Entrenar a una inteligencia artificial no es una tarea simple. Los grandes modelos generativos como ChatGPT o DALL-E necesitan de gigantescos bancos de datos para poder mejorar sus capacidades y resultados. Sin embargo, a veces estos bancos pueden incluir material protegido por derechos de autor. Para OpenAI, la empresa tras ChatGPT, es un mal que debemos asumir. Según la compañía, sería “imposible” crear este tipo de redes neuronales de gran nivel sin utilizar material protegido por derechos de autor.
El acceso público a los modelos generativos y su extrema popularidad ha hecho que su legislación vaya por detrás, sin saber cómo proceder ante estos casos. En una investigación sobre los riesgos y oportunidades que presentan estas herramientas realizada por la Comisión de Comunicaciones y Asuntos Digitales de Reino Unido, OpenAI admitió que sus modelos requieren material con derechos de autor para funcionar.
En este caso, la compañía ha venido a constatar de lo que se trataba un secreto a voces. Y es que si acudimos a a estas herramientas, veremos que no es muy difícil recrear escenas de películas muy famosas o escritos ya existentes.
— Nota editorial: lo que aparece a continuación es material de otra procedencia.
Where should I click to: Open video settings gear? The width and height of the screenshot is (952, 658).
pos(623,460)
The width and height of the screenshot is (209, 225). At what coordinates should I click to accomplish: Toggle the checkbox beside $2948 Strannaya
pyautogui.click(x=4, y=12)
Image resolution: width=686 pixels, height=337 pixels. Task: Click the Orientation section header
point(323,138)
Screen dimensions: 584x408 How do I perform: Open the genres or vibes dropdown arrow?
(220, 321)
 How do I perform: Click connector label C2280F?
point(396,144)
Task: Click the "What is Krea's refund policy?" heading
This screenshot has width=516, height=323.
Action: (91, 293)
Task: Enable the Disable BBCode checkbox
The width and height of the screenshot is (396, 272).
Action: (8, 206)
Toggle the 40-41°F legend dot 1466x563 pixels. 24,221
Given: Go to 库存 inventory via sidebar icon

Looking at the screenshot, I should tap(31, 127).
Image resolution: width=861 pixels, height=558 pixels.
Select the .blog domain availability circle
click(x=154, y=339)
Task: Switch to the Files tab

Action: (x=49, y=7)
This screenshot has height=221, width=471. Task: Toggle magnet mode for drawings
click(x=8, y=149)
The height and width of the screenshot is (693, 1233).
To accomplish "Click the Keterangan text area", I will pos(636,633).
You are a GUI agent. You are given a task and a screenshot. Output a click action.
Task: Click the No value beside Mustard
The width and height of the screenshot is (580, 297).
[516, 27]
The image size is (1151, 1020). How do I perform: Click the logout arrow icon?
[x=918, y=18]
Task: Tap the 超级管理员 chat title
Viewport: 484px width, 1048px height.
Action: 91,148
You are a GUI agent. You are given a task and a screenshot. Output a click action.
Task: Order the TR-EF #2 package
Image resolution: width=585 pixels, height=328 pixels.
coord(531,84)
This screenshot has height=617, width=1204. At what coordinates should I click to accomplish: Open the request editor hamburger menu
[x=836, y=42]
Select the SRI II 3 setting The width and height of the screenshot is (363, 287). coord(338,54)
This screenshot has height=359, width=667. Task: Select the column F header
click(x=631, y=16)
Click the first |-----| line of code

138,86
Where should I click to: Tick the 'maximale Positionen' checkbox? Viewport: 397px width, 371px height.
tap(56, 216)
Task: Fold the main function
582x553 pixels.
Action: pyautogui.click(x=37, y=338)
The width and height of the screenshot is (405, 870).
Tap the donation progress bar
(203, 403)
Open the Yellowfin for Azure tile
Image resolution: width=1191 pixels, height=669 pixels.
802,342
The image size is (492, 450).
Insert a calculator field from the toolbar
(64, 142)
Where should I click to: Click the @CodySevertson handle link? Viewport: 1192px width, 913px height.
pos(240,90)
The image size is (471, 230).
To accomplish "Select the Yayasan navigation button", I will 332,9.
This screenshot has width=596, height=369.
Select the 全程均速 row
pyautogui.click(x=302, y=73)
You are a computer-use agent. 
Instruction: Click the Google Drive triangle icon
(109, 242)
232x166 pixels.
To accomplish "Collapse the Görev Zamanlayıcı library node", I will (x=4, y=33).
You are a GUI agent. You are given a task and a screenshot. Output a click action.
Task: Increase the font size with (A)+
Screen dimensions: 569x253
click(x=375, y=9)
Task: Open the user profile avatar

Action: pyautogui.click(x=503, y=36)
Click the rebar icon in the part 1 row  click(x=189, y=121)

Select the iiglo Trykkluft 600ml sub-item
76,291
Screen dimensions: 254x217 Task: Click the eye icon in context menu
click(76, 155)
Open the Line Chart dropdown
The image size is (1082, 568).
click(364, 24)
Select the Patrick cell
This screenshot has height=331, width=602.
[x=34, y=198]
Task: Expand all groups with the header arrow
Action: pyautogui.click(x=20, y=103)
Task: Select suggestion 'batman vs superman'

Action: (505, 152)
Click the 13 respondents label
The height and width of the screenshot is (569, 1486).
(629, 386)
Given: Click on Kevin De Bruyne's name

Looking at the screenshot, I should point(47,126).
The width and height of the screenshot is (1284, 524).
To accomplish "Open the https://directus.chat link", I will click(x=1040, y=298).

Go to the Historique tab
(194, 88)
Pero ¿son legales estas prácticas? A día de hoy, se trata de una pregunta que sigue generando mucha controversia.
Un informe realizado por el IEEE afirma que Midjourney y DALL-E 3, dos de los modelos más populares de generación de imágenes, pueden recrear casi al milímetro escenas de películas y videojuegos ya existentes. Dos de los coautores de dicho informe, Gary Marcus (experto en IA) y Reid Southern (ilustrador digital), concluyen con casi total seguridad que tanto Midjourney como OpenAI entrenaron sus modelos generativos con obras protegidas.

Para OpenAI, la explicación es simple: “Como los derechos de autor cubren hoy prácticamente todo tipo de expresión humana […] sería imposible entrenar los principales modelos de IA actuales sin utilizar material con copyright”. Por otro lado, OpenAI se ha ofrecido a indemnizar a las empresas que realicen reclamaciones de derechos, siempre y cuando los clientes no hayan generado dichas obras de manera consciente. En este caso, si pido a DALL-E que recree exactamente una escena de una película protegida, esto no daría derecho a indemnización.